→ DIRECTIONS
Nothing but the lines from the one containing "You are a GUI" through the end of the data should be retyped, exactly as they stand, and pictures should not be retyped.

→ SOURCE DATA

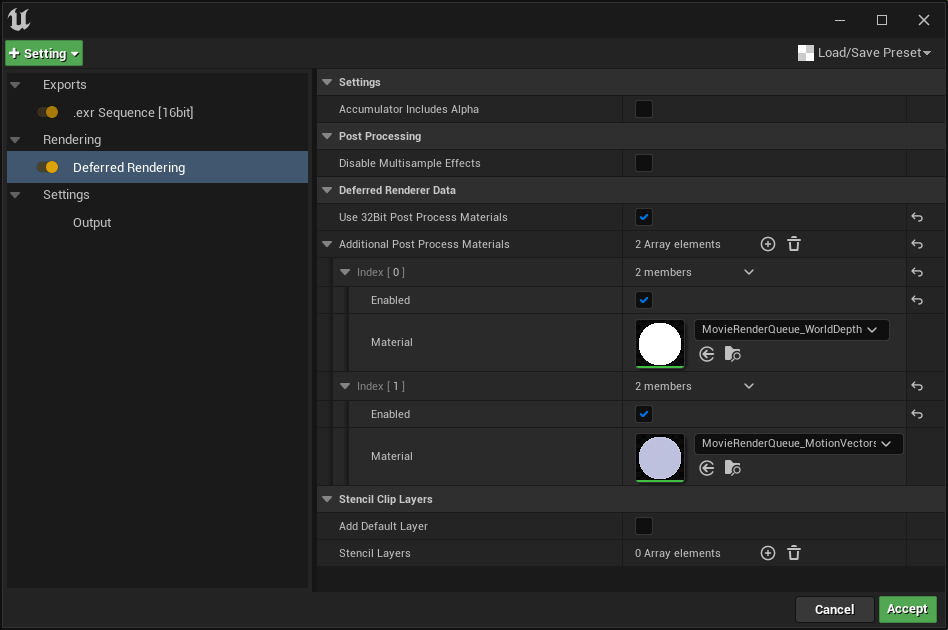The height and width of the screenshot is (630, 948).
Task: Add element to the Stencil Layers array
Action: pos(768,552)
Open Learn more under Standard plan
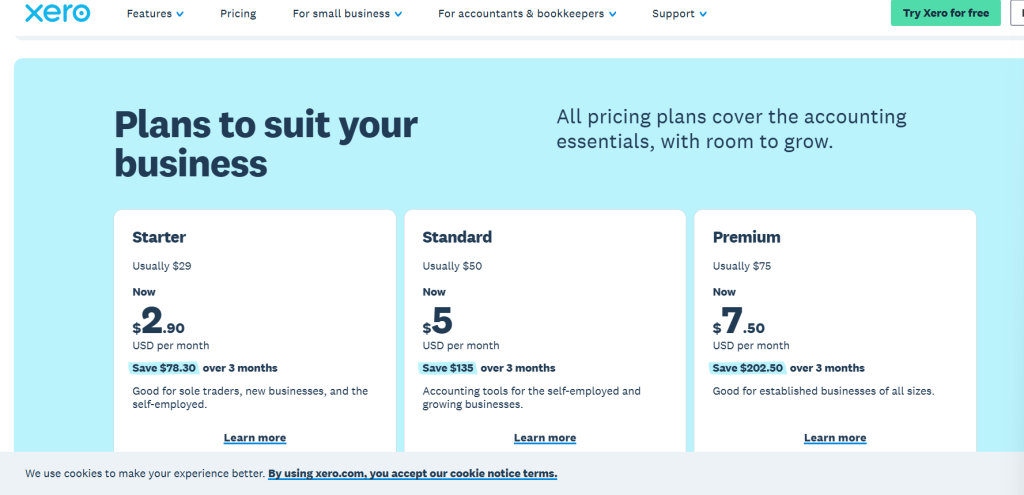 (545, 438)
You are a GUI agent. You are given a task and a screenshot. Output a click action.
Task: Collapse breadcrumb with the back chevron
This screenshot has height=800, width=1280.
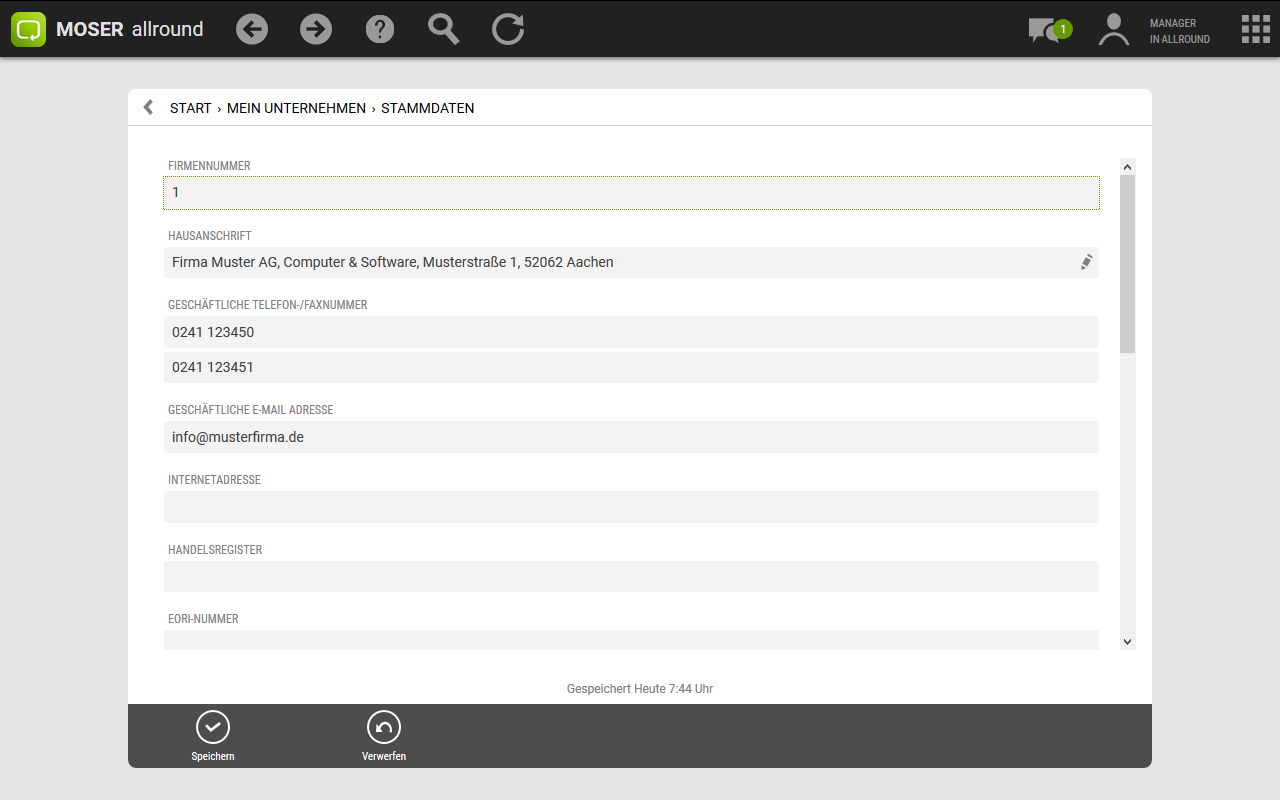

→ TASK RESPONSE
You are a GUI agent. You are given a task and a screenshot. Output a click action.
Task: Collapse breadcrumb with the back chevron
This screenshot has height=800, width=1280.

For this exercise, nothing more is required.